The ‘Beeb would probably need a few more modifications than this, since it – afaik – doesn’t have an 8 Mhz synchronized clock available. Maybe a separate 8 Mhz clock could be used and sync’ed with a 74×74. The way I did this also depends on CB1 and CB2 being available as a shift register – if not, then a whole parallel port + another external shift register would be needed. Certainly not plug’n’play with the ‘Beeb but not completely impossible to use the same approach – with some extra hardware thrown at it.
I built Ben Eaters breadboard computer and thought I would first try to integrate with that. Success! https://www.reddit.com/r/beneater/comments/wd6enp/ben_eater_6502_computer_driving_ws2812b_rgb_led/?utm_source=share&utm_medium=ios_app&utm_name=iossmf
Sorry wrong link – this works – https://www.reddit.com/r/beneater/comments/wd6irw/ben_eater_6502_computer_driving_ws2812b_rgb_leds/?utm_source=share&utm_medium=ios_app&utm_name=iossmf
Well done! 😀
Me again! 🙂 I am hooking this circuit (with added 8MHZ crystal) up to my Beeb and have partial results. I can control a number of LEDs.

→ **INFORMATION SUPPLIED**
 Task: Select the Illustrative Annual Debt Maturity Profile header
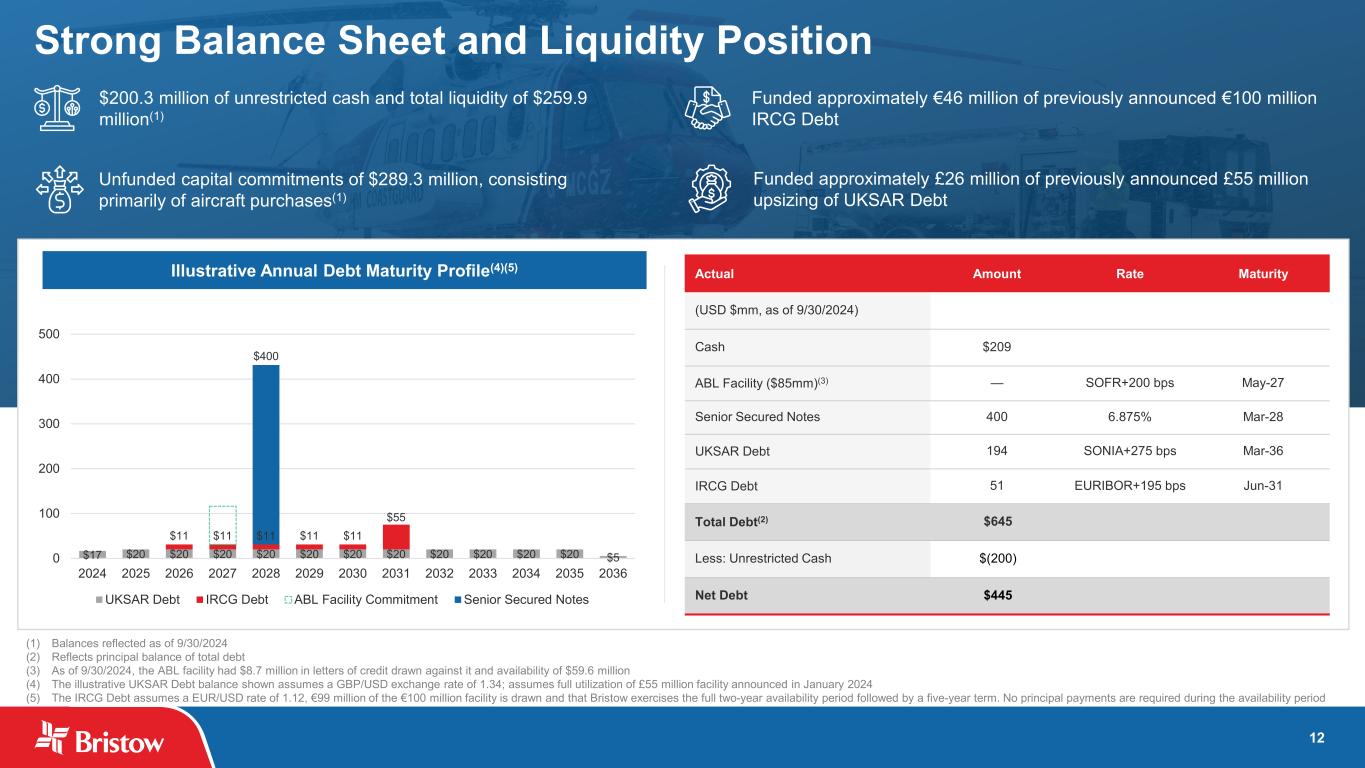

→ **EXERCISE REQUIREMENTS**
**1)** Transcribe the part of the LED thread that opens with the words containing "I built Ben" and closes with "number of LEDs.".
**2)** Pick up the LED thread after its final sentence and continue writing it.

→ **ANSWERS PROVIDED**
**1)**
I built Ben Eaters breadboard computer and thought I would first try to integrate with that. Success! https://www.reddit.com/r/beneater/comments/wd6enp/ben_eater_6502_computer_driving_ws2812b_rgb_led/?utm_source=share&utm_medium=ios_app&utm_name=iossmf
Sorry wrong link – this works – https://www.reddit.com/r/beneater/comments/wd6irw/ben_eater_6502_computer_driving_ws2812b_rgb_leds/?utm_source=share&utm_medium=ios_app&utm_name=iossmf
Well done! 😀
Me again! 🙂 I am hooking this circuit (with added 8MHZ crystal) up to my Beeb and have partial results. I can control a number of LEDs.

**2)**
However on closer inspection the data signal to LED matrix is missing the first bit of each byte sent via CB2, it sends a 0 and then only the first 7 bits from CB2 are being sent. Looking at it through my scope I can see that the small pulse sent to the PL pin is being sent to soon before data on CB2 starts to be sent. Afterwards due to timing the second pulse picks up the tail end of the first bit of data from CB2, but by this time the circuit has of course sent 1 of 8 bits.
When I look at the data sheet for mode 110 it does show this as well. The odd thing is on the Ben Eater system above it worked fine (I plan to do more compares at the weekend with my scope). Meanwhile any thoughts on this?
So I managed to get it working by running CB1 through another inverter to have the pulse to SH/LD (Pin 1) latch the data when the CB2 data signal is present. I am seeing so odd artifacts when I toggle lights off and some remain on. – but i think thats a problem. Onwards and upwards!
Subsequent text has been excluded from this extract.